St Louis Blues, one of the most famous tunes in jazz, was published seventy years ago thus year, and since then has been played and recorded by countless bands, while countless singers have told us that they hate to see the evening sun go down. Bing Crosby recorded it with Duke Ellington. The only film ever made by Bessie Smith was called St Louis Blues, and featured her singing the number. A typical jazz number, you might think. It’s not, actually – it’s a very odd jazz number indeed. For a start, it’s not a jazz tune at all. If you played it on the piano as written by WC Handy, you wouldn’t be playing jazz, and you wouldn’t really be playing the blues either. But then, that applies to lots of other so-called jazz numbers – the Gershwin tune most associated with jazz, I Got Rhythm, is not jazz either as written by the composer or indeed as played by the composer.
A much odder thing about St Louis Blues, actually, is the fact that it falls into two parts. Jazz musicians don’t normally like tunes that fall into two parts. They prefer something straightforward which they can repeat over and over again. But they quite like to play St Louis Blues, probably because there’s a bit of drama in the way one part, a straight 12 bar blues, contrast with the other part, a Latin American sixteen bar segment. Back in 1918 when it was published the tango was all the rage, and that’s probably why it’s there, this sixteen bars from south of the border. But 40 years after it was written you can hear how pianist Erroll Garner went to town on the contrast, almost melodramatic, between these two parts, between singing and playing Latin.


      

  ERROLL GARNER – ST LOUIS BLUES  

            Erroll Garner, swashbuckling his way through St Louis Blues. But if it’s odd to find two different sections in one jazz tune, there’s an even odder thing about St Louis Blues – as a blues. It has a tune. This is pretty rare in a vocal blues, to find a distinctive, memorable tune that you can sing or hum.
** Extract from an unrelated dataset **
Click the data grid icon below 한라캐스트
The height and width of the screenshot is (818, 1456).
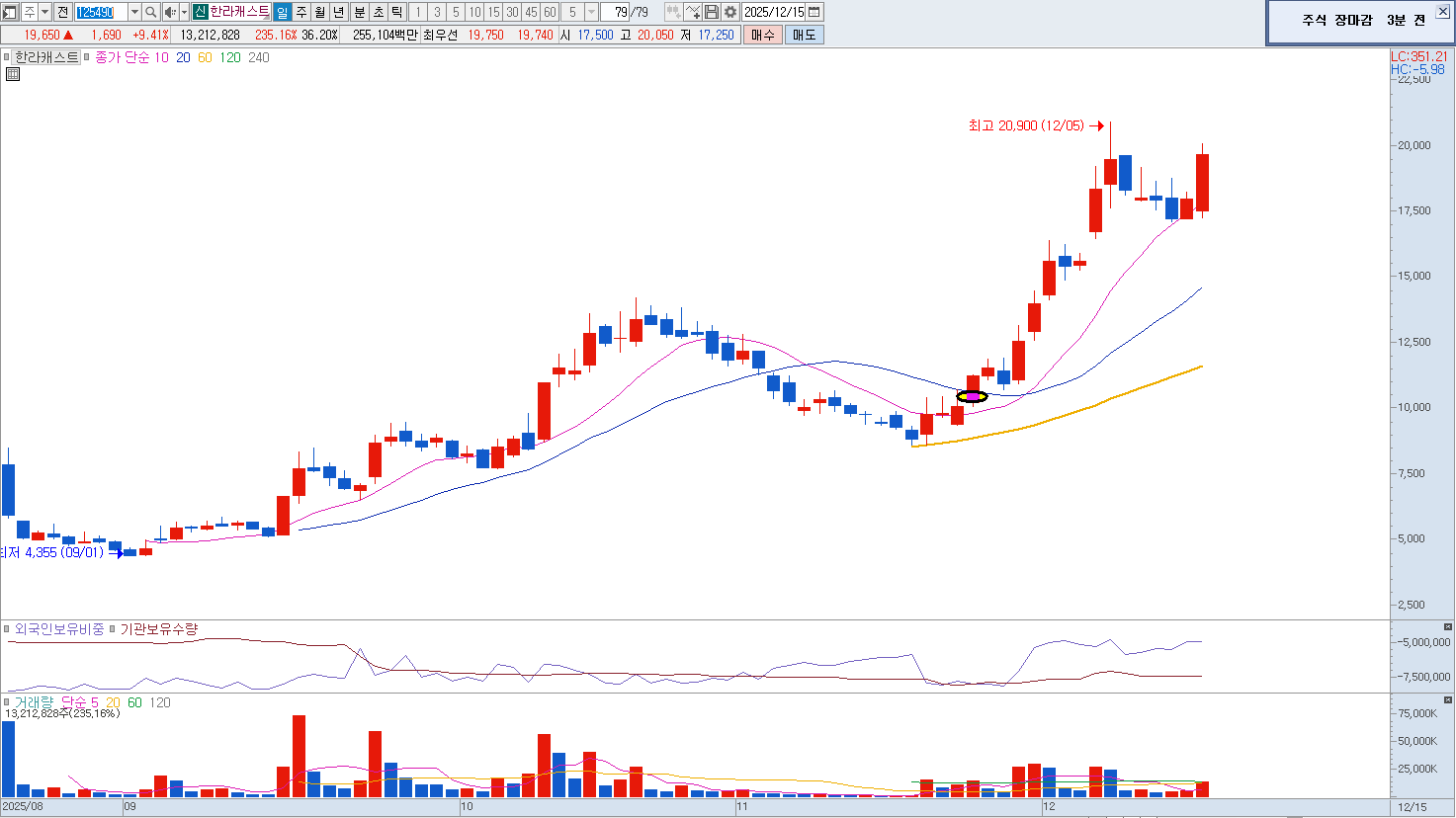point(13,74)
Most blues, most of the millions ever written, have no particular tune, just a bluesy sort of vocal line which is pretty much the same from song to song. But St Louis Blues has a handsome little melody line, even if no singer could comfortably sing it at the speed Erroll Garner was taking it at. Still, it’s safe to say that Erroll Garner had not the slightest interest in the words of the song. It’s also safe to say that after the opening section, with the alternation of the two sections, Garner lost all interest in the melody as well. If a musician switched on in the middle of that record, he’d know almost immediately that it was a blues, but he wouldn’t have the faintest idea which blues it was, at least, not till the end. When jazz musicians improvise, it isn’t the words or tune they care about – it’s the chords, or the harmony.
You can see this actually happening in a concert given by the Gerry Mulligan quartet back in 1955. Right at the start of the concert, Mulligan was announced, but the audience wasn’t ready. “Maybe I’ll play some blues while you get seated,” he says, and they do. There’s no tune, no title, no words, nothing except a key and a speed. That’s all musicians need to create the beginnings of something, with a 12 bar blues and its chords.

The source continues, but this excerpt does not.